35. Diese grundsätzliche Stellungnahme beeinträchtigt meiner Meinung nach auch nicht die wirtschaftlichen Interessen des Verbrauchers, der nicht durch bloßes Betrachten oder Betasten den genauen Feingehaltmetall von Edelmetallarbeiten feststellen kann. Der Gewichtsstempel muss den Verbraucher in die Lage versetzen, Art und Qualität des Erzeugnisses hinreichend genau zu erkennen und es von anderen Erzeugnissen zu unterscheiden, mit denen es verwechselt werden könnte. Die Kommission ist damit einverstanden, dass die irischen Vorschriften die Anerkennung der offiziell zugelassenen Feingehalte auf die in der Gemeinschaft am häufigsten verwendeten Feingehalte beschränkt. Zur Begrenzung von eventuell noch für den Verbraucher bestehenden Risiken kann der irische Gesetzgeber schließlich zusätzliche Informationspflichten aufstellen, die den freien Warenverkehr mit Gegenständen aus Edelmetallen in der Gemeinschaft weniger stark einschränken.
36. Das Vorbringen, mit dem sich die irische Regierung gegen diesen Vorwurf verteidigt, vermag nicht zu überzeugen. Sie macht in verfahrensmäßiger Hinsicht geltend, die Kommission müsse beweisen, dass das Fehlen einer ausdrücklichen wechselseitigen Anerkennungsklausel tatsächlich zu einer innergemeinschaftlichen Handelsbeschränkung für Arbeiten aus Edelmetall führe. Die Kommission habe nicht bewiesen, dass der innergemeinschaftliche Handelsverkehr durch die fraglichen Vorschriften potenziell beeinträchtigt werde. Ferner habe sie nicht den Beweis dafür erbracht, dass die in bestimmten Mitgliedstaaten auf Edelmetallarbeiten angebrachten Prägestempel tatsächlich den offiziellen irischen Standards entsprächen. Irland trägt außerdem vor, dass das Gesetz die Anerkennung der Gleichwertigkeit von andernorts angebrachten Prägestempeln nicht ausschließe.

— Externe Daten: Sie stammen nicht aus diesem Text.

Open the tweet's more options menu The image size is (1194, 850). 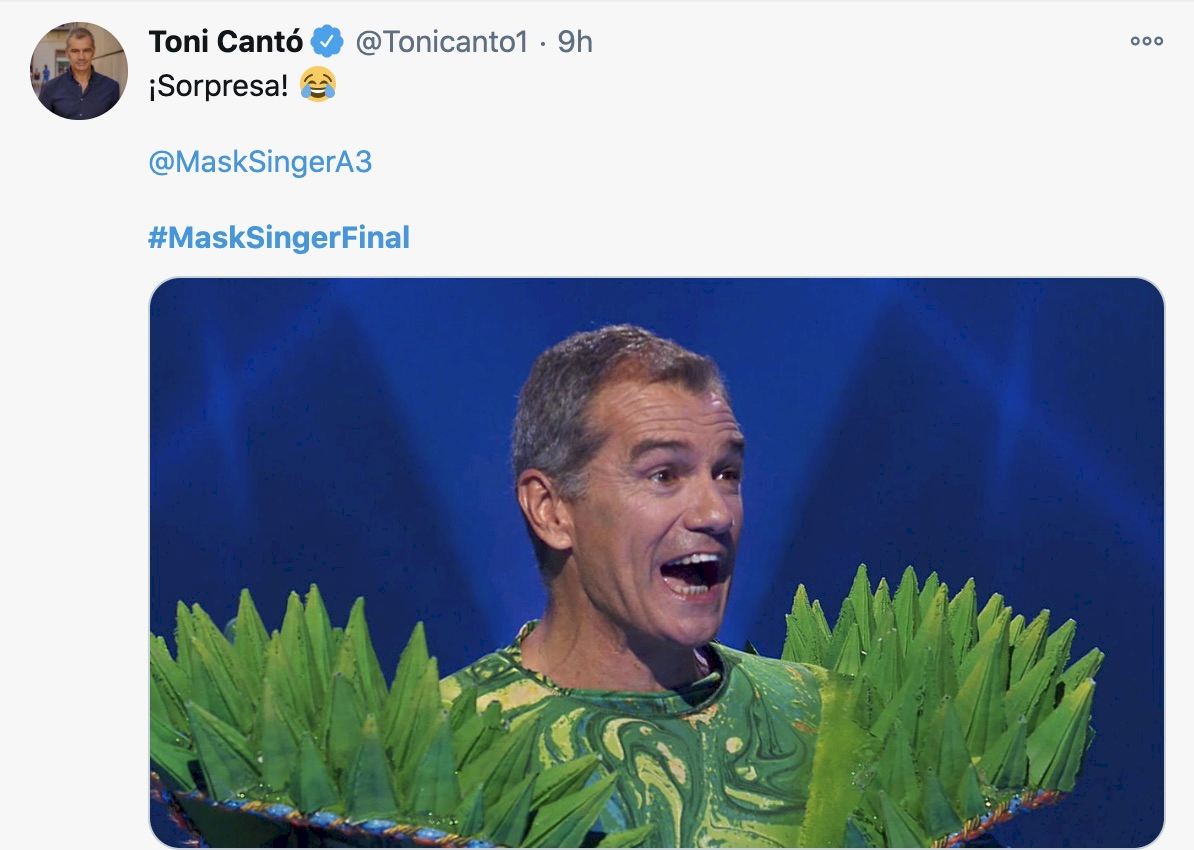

37. Dazu weise ich darauf hin, dass es im Rahmen eines Vertragsverletzungsverfahrens nach Artikel 226 EG Sache der Kommission ist, den Nachweis für das Vorliegen einer solchen Verletzung zu erbringen und dem Gerichtshof die erforderlichen Anhaltspunkte zu liefern, anhand deren dieser das Vorliegen der Vertragsverletzung prüfen kann. Die Kommission muss somit beweisen, dass die streitige Maßnahme unter das Verbot fällt. In der Klageschrift hat die Kommission überzeugend dargetan, warum die irischen Vorschriften den Handelsverkehr zwischen den Mitgliedstaaten im Sinne des Artikels 30 EG-Vertrag beschränken können. Sie kann dies abstrakt tun, ohne genau anzugeben, in welchen besonderen Fällen diese Vorschrift verletzt wurde, und auch, wenn sich überhaupt kein konkreter Fall ereignet hat. Es ist sodann Sache des Mitgliedstaats, zu beweisen, dass die Maßnahme gerechtfertigt werden kann und dass sie zur Sicherung des Gemeinwohls erforderlich ist und in einem angemessenen Verhältnis steht. Dies gilt umso mehr, wenn die Kommission wie hier in der Klageschrift hinreichend plausibel darlegt, warum es nach ihrer Auffassung an einer Rechtfertigung für die streitige Handelsbeschränkung fehlt.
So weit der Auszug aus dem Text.